# Blanch's last night with me, has anyone ever felt like this?



## tori_m (Mar 5, 2013)

Hi everyone,
My first pair, Ruby and Blanch, are 1.5yrs old.
Blanch has been growing two mammary tumors since April. The vet advised against removing them as she said they will just grow right back, so I decided to just keep an eye on her until the end.

They have grown enormous, one is dragging on the ground and turning pink/red. I worry about it cutting or catching on something.

She is still active, eating and drinking, but I fear she really doesn't have much longer. At the rate they are growing, I would guess a month at most.

So I made an appointment for tomorrow at 3:30pm. I would rather her go while she's feeling good, rather than let her get to the point where she starts to suffer.... but every once in awhile my heart makes my mind think I've made the wrong choice, and I should let her live awhile longer.

I'm wondering if anyone has ever struggled with this decision, as I am feeling lost.


----------



## tori_m (Mar 5, 2013)

And of course.....the regrets roll in. "Have I spent enough time with her?" "Did I let her out of her cage enough?"


----------



## nanashi7 (Jun 5, 2013)

With just about every pet I own the thought of eventual euthanasia panics and frightens me. Do they know that I love them? Should I have punished them less and let them get away with more? Did I give them enough attention, toys, treats, etc?
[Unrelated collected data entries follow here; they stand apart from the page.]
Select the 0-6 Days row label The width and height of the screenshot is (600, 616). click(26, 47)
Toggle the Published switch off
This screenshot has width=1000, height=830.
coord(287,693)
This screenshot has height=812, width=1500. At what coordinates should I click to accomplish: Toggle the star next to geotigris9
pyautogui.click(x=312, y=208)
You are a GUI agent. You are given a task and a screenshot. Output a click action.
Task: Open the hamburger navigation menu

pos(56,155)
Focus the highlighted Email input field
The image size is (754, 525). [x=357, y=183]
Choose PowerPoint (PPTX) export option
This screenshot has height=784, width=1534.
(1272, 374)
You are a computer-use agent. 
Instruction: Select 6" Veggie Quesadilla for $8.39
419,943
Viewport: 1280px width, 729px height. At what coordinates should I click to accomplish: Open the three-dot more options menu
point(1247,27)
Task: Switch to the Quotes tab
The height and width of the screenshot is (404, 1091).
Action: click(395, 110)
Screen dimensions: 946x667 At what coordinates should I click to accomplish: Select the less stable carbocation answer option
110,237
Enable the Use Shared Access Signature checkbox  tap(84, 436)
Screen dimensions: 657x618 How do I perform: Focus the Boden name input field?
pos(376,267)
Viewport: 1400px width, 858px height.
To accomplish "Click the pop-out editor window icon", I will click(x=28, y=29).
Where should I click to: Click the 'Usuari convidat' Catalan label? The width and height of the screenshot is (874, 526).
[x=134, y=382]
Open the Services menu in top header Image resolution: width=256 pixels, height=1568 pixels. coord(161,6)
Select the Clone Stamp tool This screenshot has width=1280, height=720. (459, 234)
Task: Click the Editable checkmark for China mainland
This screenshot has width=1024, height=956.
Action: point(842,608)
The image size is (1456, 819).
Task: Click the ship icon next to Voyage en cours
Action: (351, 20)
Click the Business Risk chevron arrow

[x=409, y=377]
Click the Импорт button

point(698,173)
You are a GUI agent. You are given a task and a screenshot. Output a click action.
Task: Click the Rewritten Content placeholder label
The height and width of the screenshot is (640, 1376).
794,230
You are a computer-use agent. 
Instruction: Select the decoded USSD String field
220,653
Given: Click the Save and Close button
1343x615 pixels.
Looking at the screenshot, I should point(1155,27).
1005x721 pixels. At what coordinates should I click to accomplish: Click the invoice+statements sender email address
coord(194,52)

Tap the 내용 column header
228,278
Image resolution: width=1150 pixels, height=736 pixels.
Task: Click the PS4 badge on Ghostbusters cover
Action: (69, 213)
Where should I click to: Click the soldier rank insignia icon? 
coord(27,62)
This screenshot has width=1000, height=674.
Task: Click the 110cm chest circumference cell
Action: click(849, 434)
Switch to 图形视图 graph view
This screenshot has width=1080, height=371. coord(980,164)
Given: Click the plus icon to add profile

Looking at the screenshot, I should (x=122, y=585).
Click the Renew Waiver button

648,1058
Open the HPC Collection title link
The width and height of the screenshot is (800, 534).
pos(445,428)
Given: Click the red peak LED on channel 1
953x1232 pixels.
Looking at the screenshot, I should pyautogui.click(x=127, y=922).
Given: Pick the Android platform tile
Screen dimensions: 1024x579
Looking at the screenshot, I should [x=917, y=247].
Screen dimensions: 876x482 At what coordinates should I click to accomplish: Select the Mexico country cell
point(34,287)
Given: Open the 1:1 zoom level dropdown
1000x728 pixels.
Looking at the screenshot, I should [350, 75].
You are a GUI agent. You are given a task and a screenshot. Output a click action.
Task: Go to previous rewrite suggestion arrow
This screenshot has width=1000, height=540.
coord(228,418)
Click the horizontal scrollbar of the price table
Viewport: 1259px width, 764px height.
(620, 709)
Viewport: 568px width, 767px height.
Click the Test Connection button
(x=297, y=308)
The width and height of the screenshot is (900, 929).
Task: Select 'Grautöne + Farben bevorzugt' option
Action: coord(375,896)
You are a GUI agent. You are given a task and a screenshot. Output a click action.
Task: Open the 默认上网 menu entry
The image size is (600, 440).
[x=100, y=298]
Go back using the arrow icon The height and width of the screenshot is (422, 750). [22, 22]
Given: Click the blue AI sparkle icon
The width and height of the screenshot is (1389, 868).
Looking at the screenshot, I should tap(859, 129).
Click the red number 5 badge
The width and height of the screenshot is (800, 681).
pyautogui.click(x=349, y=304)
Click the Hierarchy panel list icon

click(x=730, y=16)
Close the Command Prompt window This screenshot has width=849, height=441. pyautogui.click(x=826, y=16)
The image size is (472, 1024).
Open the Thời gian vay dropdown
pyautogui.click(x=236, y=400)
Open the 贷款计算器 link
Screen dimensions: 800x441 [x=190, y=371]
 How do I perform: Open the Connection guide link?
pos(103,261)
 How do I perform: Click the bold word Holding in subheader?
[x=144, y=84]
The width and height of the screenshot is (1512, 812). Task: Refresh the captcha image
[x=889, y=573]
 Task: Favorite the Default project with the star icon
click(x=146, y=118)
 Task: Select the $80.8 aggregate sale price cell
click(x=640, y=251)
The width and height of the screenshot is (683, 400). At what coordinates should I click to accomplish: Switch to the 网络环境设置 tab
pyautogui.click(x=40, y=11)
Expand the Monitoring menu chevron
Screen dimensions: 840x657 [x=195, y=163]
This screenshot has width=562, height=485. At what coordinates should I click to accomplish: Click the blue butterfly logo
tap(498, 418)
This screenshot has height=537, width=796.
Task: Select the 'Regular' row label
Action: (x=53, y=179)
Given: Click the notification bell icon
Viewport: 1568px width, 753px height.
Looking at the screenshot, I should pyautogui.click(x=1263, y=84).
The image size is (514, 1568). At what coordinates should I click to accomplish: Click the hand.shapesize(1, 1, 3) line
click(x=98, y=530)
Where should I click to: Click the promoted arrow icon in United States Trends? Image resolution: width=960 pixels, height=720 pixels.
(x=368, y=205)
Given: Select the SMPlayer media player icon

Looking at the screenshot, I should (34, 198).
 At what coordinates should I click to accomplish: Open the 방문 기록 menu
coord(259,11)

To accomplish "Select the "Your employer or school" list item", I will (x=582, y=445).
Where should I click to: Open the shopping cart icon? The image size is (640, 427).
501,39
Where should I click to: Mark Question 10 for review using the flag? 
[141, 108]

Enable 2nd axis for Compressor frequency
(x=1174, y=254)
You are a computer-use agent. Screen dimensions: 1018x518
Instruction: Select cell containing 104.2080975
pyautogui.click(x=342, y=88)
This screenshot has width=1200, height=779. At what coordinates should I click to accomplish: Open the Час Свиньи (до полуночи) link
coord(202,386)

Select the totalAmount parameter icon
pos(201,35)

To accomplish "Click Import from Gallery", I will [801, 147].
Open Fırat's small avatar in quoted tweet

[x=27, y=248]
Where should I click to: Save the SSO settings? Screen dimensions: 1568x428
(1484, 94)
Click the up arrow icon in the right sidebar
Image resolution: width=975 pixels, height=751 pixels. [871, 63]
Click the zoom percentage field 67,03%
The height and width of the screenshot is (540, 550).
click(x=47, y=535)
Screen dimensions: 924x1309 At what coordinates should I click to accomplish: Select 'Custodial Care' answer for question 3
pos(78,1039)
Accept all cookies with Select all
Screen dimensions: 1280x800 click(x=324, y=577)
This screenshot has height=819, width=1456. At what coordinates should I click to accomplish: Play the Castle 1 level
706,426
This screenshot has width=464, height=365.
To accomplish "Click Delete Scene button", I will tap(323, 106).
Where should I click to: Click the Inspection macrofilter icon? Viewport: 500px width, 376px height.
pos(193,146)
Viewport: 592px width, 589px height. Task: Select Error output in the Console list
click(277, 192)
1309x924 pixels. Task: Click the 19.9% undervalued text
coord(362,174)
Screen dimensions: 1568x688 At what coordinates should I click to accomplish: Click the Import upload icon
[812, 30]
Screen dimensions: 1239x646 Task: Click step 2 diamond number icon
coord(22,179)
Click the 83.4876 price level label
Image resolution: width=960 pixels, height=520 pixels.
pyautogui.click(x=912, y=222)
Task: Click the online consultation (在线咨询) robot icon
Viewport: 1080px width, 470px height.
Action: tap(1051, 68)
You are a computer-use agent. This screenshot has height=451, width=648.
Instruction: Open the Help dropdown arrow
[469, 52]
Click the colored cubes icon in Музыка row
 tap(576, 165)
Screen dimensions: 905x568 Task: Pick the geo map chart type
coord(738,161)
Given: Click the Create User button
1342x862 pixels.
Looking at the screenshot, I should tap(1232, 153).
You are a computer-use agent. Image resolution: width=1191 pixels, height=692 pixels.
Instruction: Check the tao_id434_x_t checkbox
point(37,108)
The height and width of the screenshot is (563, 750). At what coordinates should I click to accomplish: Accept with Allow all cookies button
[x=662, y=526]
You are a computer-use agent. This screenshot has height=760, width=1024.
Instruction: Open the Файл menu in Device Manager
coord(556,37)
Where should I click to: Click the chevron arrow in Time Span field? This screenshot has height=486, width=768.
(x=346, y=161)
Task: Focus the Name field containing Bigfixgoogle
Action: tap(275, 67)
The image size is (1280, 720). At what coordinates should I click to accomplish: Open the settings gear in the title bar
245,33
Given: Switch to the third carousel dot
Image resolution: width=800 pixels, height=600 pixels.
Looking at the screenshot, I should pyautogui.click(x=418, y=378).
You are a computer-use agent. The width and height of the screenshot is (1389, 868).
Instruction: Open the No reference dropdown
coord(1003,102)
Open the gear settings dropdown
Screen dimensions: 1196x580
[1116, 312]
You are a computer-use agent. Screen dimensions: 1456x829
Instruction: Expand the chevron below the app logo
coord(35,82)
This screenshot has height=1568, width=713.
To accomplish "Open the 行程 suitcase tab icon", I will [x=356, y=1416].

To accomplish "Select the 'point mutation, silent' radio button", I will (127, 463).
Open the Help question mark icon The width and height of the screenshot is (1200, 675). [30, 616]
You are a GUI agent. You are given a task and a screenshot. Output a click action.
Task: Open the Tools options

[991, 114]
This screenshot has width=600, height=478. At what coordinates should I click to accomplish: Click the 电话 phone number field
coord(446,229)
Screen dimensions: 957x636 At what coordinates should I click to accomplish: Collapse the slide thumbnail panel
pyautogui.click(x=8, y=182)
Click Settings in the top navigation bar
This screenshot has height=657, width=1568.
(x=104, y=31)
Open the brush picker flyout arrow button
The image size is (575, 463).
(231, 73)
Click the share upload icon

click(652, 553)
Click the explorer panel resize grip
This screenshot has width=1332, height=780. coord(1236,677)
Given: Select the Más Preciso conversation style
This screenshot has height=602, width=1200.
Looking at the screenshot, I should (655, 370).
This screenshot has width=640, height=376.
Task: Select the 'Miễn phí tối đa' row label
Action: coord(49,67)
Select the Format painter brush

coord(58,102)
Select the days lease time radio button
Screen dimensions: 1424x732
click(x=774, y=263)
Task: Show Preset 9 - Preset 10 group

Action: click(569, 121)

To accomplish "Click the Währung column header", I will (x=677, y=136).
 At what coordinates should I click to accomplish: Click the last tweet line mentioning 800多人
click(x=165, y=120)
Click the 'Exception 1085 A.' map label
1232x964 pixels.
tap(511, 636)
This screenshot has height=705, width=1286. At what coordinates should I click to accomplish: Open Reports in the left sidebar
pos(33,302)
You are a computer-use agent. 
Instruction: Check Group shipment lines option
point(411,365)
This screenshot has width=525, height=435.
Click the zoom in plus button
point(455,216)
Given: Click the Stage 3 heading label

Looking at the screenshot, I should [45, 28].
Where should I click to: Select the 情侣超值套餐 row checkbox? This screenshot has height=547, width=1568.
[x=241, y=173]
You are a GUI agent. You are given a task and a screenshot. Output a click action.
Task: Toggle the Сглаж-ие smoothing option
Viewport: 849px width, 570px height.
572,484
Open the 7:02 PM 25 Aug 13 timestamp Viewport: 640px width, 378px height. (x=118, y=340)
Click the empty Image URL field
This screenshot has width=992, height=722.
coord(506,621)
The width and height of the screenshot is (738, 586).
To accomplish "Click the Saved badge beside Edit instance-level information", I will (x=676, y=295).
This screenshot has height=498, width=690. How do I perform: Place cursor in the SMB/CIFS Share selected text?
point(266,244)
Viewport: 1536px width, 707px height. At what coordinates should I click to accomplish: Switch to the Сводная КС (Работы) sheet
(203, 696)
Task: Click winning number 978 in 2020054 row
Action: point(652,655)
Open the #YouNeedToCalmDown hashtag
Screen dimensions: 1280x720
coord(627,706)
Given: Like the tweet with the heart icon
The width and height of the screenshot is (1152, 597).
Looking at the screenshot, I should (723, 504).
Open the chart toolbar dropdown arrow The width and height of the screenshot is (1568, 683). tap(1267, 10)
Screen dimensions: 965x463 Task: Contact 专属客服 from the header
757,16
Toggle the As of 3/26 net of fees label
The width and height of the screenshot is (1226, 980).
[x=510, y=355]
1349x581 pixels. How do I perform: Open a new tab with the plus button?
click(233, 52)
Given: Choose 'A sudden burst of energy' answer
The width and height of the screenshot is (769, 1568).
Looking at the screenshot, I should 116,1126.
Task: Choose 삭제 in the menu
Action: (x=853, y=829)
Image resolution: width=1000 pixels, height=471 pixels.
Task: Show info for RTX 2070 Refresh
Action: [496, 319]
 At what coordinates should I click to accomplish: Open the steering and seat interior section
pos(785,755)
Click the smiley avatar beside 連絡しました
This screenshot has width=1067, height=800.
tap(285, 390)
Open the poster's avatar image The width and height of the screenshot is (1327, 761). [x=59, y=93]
Could I have prevented this earlier on? Every time something potentially life threatening comes up I get like this and it's a horrid feeling. 

You have to remember the good stuff and the moments you've already shared. With every pet, your choice to adopt was a good one and they love you for it. You did what you should and what you could. You can make her last day super special and thank her for the time she gave you. 

As to extending her life, you could see if the vet would remove it and spay her or if she could remove most of it and you use turkey tail mushroom and a modified diet to buy her time, preventing growth. You could make her a sweater to prevent it from dragging and opening. She's right at the odd point of either being young or old, so any decision depends on her attitude towards life. Don't be afraid to broach the topic with your vet either. 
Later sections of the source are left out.